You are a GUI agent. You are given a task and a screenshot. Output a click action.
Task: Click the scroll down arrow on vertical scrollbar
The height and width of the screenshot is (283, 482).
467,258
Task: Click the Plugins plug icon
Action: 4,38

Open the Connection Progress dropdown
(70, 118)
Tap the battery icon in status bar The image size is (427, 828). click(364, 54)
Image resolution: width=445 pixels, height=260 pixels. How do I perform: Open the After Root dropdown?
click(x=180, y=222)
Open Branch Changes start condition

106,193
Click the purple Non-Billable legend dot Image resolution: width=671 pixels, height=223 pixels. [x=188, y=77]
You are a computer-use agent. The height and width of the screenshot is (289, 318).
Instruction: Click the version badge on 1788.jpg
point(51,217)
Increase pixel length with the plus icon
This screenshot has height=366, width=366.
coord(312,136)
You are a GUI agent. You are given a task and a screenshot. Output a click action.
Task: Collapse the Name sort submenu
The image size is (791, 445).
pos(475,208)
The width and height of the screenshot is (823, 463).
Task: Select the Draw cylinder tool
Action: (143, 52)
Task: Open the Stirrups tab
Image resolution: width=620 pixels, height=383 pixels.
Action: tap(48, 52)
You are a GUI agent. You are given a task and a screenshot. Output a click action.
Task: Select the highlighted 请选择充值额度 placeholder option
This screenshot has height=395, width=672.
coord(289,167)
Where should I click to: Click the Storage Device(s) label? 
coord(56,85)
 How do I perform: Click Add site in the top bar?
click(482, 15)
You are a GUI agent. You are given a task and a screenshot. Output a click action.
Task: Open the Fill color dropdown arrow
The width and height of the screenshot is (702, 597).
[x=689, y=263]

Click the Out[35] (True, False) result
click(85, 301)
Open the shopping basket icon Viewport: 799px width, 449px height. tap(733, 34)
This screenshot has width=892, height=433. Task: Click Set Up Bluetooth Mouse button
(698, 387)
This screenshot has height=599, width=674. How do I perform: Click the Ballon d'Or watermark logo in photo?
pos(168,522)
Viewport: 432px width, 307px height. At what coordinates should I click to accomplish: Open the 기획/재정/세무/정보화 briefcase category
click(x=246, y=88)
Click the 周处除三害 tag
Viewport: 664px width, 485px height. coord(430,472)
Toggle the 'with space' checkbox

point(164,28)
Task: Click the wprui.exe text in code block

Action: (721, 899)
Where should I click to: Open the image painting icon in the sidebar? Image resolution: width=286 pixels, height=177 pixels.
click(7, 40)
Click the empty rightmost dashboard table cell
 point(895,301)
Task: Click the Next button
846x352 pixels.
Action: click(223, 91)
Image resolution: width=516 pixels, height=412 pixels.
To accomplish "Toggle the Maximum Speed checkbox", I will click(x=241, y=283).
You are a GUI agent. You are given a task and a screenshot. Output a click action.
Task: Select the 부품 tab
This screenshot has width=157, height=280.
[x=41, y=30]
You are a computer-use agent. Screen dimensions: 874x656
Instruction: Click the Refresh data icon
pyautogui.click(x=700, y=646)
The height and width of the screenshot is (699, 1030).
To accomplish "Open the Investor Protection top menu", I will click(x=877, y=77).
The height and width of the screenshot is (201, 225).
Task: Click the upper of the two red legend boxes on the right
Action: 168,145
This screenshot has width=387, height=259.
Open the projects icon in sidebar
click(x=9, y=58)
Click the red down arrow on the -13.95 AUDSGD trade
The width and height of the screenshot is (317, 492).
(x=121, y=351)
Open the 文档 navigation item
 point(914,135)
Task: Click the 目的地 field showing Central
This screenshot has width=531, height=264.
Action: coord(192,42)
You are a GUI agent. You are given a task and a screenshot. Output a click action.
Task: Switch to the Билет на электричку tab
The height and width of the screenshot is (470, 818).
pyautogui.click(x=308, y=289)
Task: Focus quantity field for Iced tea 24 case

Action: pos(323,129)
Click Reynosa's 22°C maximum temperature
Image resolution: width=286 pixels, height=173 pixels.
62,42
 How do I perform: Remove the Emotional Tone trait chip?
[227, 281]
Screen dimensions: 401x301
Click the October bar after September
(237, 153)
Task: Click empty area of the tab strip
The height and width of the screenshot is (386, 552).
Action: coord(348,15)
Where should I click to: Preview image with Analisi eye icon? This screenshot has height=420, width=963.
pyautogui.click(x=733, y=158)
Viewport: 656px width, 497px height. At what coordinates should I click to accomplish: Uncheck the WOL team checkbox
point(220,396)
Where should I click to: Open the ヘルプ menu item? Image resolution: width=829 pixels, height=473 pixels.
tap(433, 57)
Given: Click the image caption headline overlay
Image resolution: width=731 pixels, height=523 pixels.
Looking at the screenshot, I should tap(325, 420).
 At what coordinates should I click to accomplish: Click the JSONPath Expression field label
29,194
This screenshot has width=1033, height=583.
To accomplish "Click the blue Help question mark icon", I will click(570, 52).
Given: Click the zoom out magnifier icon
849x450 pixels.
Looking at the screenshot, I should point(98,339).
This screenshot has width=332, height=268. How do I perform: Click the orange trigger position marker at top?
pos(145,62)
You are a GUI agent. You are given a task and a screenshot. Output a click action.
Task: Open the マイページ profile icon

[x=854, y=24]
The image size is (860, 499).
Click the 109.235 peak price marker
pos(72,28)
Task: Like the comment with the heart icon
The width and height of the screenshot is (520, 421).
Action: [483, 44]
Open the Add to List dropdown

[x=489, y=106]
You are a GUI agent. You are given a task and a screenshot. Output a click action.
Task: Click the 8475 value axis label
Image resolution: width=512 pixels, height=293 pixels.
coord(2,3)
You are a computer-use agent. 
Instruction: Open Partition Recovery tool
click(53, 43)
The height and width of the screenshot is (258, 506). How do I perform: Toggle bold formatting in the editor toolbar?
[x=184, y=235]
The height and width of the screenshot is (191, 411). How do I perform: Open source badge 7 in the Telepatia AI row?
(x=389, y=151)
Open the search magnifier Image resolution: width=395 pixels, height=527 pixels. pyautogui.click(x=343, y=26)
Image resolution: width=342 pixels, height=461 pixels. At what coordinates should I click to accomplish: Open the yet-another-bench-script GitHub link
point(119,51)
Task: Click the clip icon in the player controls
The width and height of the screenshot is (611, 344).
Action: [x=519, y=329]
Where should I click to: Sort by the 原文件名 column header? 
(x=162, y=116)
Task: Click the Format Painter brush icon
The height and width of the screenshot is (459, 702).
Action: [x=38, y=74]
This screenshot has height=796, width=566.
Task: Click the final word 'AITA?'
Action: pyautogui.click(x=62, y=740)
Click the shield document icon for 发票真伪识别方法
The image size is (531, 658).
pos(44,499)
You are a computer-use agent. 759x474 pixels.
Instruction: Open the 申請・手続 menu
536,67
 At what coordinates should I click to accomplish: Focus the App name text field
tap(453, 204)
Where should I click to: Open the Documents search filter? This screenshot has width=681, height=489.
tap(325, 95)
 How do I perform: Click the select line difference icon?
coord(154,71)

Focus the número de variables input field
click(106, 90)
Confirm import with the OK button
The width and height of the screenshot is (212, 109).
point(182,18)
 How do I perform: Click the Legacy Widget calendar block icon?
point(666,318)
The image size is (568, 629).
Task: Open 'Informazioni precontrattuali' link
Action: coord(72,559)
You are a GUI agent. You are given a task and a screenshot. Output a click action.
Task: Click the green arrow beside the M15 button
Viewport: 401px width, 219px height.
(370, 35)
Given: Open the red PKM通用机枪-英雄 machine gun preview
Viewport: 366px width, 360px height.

───

▸ **Task description**
Please print the records above exactly, leaving nothing out.

▸ **Problem solution**
You are a GUI agent. You are given a task and a screenshot. Output a click action.
Task: Click the scroll down arrow on vertical scrollbar
The height and width of the screenshot is (283, 482).
467,258
Task: Click the Plugins plug icon
Action: 4,38

Open the Connection Progress dropdown
(70, 118)
Tap the battery icon in status bar The image size is (427, 828). click(364, 54)
Image resolution: width=445 pixels, height=260 pixels. How do I perform: Open the After Root dropdown?
click(x=180, y=222)
Open Branch Changes start condition

106,193
Click the purple Non-Billable legend dot Image resolution: width=671 pixels, height=223 pixels. [x=188, y=77]
You are a computer-use agent. The height and width of the screenshot is (289, 318).
Instruction: Click the version badge on 1788.jpg
point(51,217)
Increase pixel length with the plus icon
This screenshot has height=366, width=366.
coord(312,136)
You are a GUI agent. You are given a task and a screenshot. Output a click action.
Task: Collapse the Name sort submenu
The image size is (791, 445).
pos(475,208)
The width and height of the screenshot is (823, 463).
Task: Select the Draw cylinder tool
Action: (143, 52)
Task: Open the Stirrups tab
Image resolution: width=620 pixels, height=383 pixels.
Action: tap(48, 52)
You are a GUI agent. You are given a task and a screenshot. Output a click action.
Task: Select the highlighted 请选择充值额度 placeholder option
This screenshot has height=395, width=672.
coord(289,167)
Where should I click to: Click the Storage Device(s) label? 
coord(56,85)
 How do I perform: Click Add site in the top bar?
click(482, 15)
You are a GUI agent. You are given a task and a screenshot. Output a click action.
Task: Open the Fill color dropdown arrow
The width and height of the screenshot is (702, 597).
[x=689, y=263]

Click the Out[35] (True, False) result
click(85, 301)
Open the shopping basket icon Viewport: 799px width, 449px height. tap(733, 34)
This screenshot has width=892, height=433. Task: Click Set Up Bluetooth Mouse button
(698, 387)
This screenshot has height=599, width=674. How do I perform: Click the Ballon d'Or watermark logo in photo?
pos(168,522)
Viewport: 432px width, 307px height. At what coordinates should I click to accomplish: Open the 기획/재정/세무/정보화 briefcase category
click(x=246, y=88)
Click the 周处除三害 tag
Viewport: 664px width, 485px height. coord(430,472)
Toggle the 'with space' checkbox

point(164,28)
Task: Click the wprui.exe text in code block

Action: (721, 899)
Where should I click to: Open the image painting icon in the sidebar? Image resolution: width=286 pixels, height=177 pixels.
click(7, 40)
Click the empty rightmost dashboard table cell
 point(895,301)
Task: Click the Next button
846x352 pixels.
Action: click(223, 91)
Image resolution: width=516 pixels, height=412 pixels.
To accomplish "Toggle the Maximum Speed checkbox", I will click(x=241, y=283).
You are a GUI agent. You are given a task and a screenshot. Output a click action.
Task: Select the 부품 tab
This screenshot has width=157, height=280.
[x=41, y=30]
You are a computer-use agent. Screen dimensions: 874x656
Instruction: Click the Refresh data icon
pyautogui.click(x=700, y=646)
The height and width of the screenshot is (699, 1030).
To accomplish "Open the Investor Protection top menu", I will click(x=877, y=77).
The height and width of the screenshot is (201, 225).
Task: Click the upper of the two red legend boxes on the right
Action: 168,145
This screenshot has width=387, height=259.
Open the projects icon in sidebar
click(x=9, y=58)
Click the red down arrow on the -13.95 AUDSGD trade
The width and height of the screenshot is (317, 492).
(x=121, y=351)
Open the 文档 navigation item
 point(914,135)
Task: Click the 目的地 field showing Central
This screenshot has width=531, height=264.
Action: coord(192,42)
You are a GUI agent. You are given a task and a screenshot. Output a click action.
Task: Switch to the Билет на электричку tab
The height and width of the screenshot is (470, 818).
pyautogui.click(x=308, y=289)
Task: Focus quantity field for Iced tea 24 case

Action: pos(323,129)
Click Reynosa's 22°C maximum temperature
Image resolution: width=286 pixels, height=173 pixels.
62,42
 How do I perform: Remove the Emotional Tone trait chip?
[227, 281]
Screen dimensions: 401x301
Click the October bar after September
(237, 153)
Task: Click empty area of the tab strip
The height and width of the screenshot is (386, 552).
Action: coord(348,15)
Where should I click to: Preview image with Analisi eye icon? This screenshot has height=420, width=963.
pyautogui.click(x=733, y=158)
Viewport: 656px width, 497px height. At what coordinates should I click to accomplish: Uncheck the WOL team checkbox
point(220,396)
Where should I click to: Open the ヘルプ menu item? Image resolution: width=829 pixels, height=473 pixels.
tap(433, 57)
Given: Click the image caption headline overlay
Image resolution: width=731 pixels, height=523 pixels.
Looking at the screenshot, I should tap(325, 420).
 At what coordinates should I click to accomplish: Click the JSONPath Expression field label
29,194
This screenshot has width=1033, height=583.
To accomplish "Click the blue Help question mark icon", I will click(570, 52).
Given: Click the zoom out magnifier icon
849x450 pixels.
Looking at the screenshot, I should point(98,339).
This screenshot has width=332, height=268. How do I perform: Click the orange trigger position marker at top?
pos(145,62)
You are a GUI agent. You are given a task and a screenshot. Output a click action.
Task: Open the マイページ profile icon

[x=854, y=24]
The image size is (860, 499).
Click the 109.235 peak price marker
pos(72,28)
Task: Like the comment with the heart icon
The width and height of the screenshot is (520, 421).
Action: [483, 44]
Open the Add to List dropdown

[x=489, y=106]
You are a GUI agent. You are given a task and a screenshot. Output a click action.
Task: Click the 8475 value axis label
Image resolution: width=512 pixels, height=293 pixels.
coord(2,3)
You are a computer-use agent. 
Instruction: Open Partition Recovery tool
click(53, 43)
The height and width of the screenshot is (258, 506). How do I perform: Toggle bold formatting in the editor toolbar?
[x=184, y=235]
The height and width of the screenshot is (191, 411). How do I perform: Open source badge 7 in the Telepatia AI row?
(x=389, y=151)
Open the search magnifier Image resolution: width=395 pixels, height=527 pixels. pyautogui.click(x=343, y=26)
Image resolution: width=342 pixels, height=461 pixels. At what coordinates should I click to accomplish: Open the yet-another-bench-script GitHub link
point(119,51)
Task: Click the clip icon in the player controls
The width and height of the screenshot is (611, 344).
Action: [x=519, y=329]
Where should I click to: Sort by the 原文件名 column header? 
(x=162, y=116)
Task: Click the Format Painter brush icon
The height and width of the screenshot is (459, 702).
Action: [x=38, y=74]
This screenshot has height=796, width=566.
Task: Click the final word 'AITA?'
Action: pyautogui.click(x=62, y=740)
Click the shield document icon for 发票真伪识别方法
The image size is (531, 658).
pos(44,499)
You are a computer-use agent. 759x474 pixels.
Instruction: Open the 申請・手続 menu
536,67
 At what coordinates should I click to accomplish: Focus the App name text field
tap(453, 204)
Where should I click to: Open the Documents search filter? This screenshot has width=681, height=489.
tap(325, 95)
 How do I perform: Click the select line difference icon?
coord(154,71)

Focus the número de variables input field
click(106, 90)
Confirm import with the OK button
The width and height of the screenshot is (212, 109).
point(182,18)
 How do I perform: Click the Legacy Widget calendar block icon?
point(666,318)
The image size is (568, 629).
Task: Open 'Informazioni precontrattuali' link
Action: coord(72,559)
You are a GUI agent. You are given a task and a screenshot. Output a click action.
Task: Click the green arrow beside the M15 button
Viewport: 401px width, 219px height.
(370, 35)
Given: Open the red PKM通用机枪-英雄 machine gun preview
Viewport: 366px width, 360px height.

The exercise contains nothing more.